Fragmento proporcionado
Ya lo denunció Blanco Fombona, como que se denunciara también él mismo: “…la vida de Montalvo, la verdadera vida, los detalles, nos son casi desconocidos a todos, y una vegetación de leyendas empieza a florecer sobre la tumba del maestro y a desfigurar aquella fisonomía. Estas leyendas que trepan como enredaderas sobre la estatua y la ocultan a los ojos del que pasa y quiere observar, no son sino desviaciones de la gratitud y la admiración. En vez de plantar un árbol junto al sepulcro del maestro hemos plantado un bosque. El hacha tiene mucho que hacer en torno de esa tumba”.
El mito de la operación sin anestesia y de la ceremoniosa espera de la muerte, vestido de negro y con frac, no es sino producto, por decir lo menos, de la desviación admirativa de Yerovi, quien, al publicar su ensayo biográfico, olvidó que contradecía su propia carta de doce años atrás, escrita con la emoción de contemplar una tumba recién abierta, y en ella el cadáver de un amigo, lejos, muy lejos de la patria.

Entradas listadas
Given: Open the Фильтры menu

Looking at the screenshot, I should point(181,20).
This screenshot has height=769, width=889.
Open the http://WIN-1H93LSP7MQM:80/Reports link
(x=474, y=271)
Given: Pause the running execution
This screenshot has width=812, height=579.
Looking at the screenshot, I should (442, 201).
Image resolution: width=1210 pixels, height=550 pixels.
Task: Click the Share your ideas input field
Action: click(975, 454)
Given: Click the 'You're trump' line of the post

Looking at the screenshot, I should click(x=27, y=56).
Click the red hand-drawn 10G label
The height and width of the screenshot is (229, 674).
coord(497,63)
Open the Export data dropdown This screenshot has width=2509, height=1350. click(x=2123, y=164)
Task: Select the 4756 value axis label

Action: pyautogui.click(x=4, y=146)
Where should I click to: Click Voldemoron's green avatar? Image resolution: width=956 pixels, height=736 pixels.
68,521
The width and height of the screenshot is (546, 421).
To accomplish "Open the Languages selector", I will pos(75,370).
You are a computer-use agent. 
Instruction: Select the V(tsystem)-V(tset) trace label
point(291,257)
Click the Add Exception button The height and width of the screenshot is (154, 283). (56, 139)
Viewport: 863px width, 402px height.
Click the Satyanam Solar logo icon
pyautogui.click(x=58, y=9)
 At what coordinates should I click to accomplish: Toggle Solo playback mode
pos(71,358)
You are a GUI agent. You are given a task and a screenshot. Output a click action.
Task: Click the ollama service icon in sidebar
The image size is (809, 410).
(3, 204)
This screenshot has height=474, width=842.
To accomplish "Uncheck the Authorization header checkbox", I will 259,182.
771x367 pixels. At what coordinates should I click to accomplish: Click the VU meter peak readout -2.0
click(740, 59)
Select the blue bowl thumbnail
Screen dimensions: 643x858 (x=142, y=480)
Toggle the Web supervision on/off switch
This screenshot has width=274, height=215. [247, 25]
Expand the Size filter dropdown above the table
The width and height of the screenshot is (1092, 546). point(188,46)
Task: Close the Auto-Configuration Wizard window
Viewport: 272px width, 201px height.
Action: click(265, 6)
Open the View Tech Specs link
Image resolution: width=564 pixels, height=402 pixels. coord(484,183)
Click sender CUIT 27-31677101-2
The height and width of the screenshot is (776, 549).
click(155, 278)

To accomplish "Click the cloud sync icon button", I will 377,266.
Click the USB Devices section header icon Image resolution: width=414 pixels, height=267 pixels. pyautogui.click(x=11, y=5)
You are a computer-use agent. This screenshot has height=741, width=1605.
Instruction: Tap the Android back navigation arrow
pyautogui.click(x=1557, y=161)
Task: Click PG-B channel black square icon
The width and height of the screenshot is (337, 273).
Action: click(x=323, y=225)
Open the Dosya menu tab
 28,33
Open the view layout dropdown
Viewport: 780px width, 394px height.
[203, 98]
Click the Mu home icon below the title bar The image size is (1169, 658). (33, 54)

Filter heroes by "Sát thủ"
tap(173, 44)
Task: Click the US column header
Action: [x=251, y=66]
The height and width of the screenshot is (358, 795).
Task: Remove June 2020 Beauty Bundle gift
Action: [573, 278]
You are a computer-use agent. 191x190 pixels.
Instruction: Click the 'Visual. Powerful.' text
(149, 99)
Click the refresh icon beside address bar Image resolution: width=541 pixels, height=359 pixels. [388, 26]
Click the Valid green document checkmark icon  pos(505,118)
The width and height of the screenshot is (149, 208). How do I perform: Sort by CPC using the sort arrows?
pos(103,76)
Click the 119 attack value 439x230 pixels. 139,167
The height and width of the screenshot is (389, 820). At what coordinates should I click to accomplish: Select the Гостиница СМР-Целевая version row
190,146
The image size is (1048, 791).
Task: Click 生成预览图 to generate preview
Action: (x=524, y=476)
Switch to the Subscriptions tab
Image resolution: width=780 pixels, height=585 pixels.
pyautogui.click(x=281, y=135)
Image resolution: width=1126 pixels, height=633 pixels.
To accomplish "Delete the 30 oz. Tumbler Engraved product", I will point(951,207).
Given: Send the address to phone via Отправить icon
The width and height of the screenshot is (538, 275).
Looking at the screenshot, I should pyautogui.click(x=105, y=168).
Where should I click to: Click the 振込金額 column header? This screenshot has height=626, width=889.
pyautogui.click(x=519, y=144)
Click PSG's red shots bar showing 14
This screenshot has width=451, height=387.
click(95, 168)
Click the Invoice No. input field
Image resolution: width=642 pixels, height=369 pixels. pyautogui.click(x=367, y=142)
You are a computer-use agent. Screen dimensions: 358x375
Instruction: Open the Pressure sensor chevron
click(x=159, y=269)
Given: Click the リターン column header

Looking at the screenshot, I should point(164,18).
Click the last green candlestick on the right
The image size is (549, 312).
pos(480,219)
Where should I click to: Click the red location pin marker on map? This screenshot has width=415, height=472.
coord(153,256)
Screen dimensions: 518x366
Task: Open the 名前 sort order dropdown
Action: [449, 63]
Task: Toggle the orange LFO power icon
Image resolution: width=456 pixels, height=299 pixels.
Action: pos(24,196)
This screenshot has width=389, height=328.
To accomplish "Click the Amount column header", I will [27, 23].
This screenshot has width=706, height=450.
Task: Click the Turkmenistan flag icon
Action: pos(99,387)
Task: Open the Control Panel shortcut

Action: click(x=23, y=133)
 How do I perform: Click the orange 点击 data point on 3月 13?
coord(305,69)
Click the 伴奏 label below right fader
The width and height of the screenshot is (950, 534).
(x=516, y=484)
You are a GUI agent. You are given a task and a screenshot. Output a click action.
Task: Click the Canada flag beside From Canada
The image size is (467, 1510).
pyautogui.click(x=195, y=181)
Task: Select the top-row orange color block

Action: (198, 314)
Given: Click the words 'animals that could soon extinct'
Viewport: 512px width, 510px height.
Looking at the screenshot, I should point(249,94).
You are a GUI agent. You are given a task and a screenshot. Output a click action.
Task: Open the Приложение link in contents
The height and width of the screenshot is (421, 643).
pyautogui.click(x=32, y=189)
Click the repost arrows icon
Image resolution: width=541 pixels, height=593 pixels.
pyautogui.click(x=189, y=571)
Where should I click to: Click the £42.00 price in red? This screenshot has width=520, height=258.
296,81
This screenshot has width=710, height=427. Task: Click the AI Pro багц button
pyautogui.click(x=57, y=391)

Consigna
Copia sin ningún cambio el pasaje del fragmento sobre Montalvo que va desde "El mito de la" hasta "de la patria.".

Solución
El mito de la operación sin anestesia y de la ceremoniosa espera de la muerte, vestido de negro y con frac, no es sino producto, por decir lo menos, de la desviación admirativa de Yerovi, quien, al publicar su ensayo biográfico, olvidó que contradecía su propia carta de doce años atrás, escrita con la emoción de contemplar una tumba recién abierta, y en ella el cadáver de un amigo, lejos, muy lejos de la patria.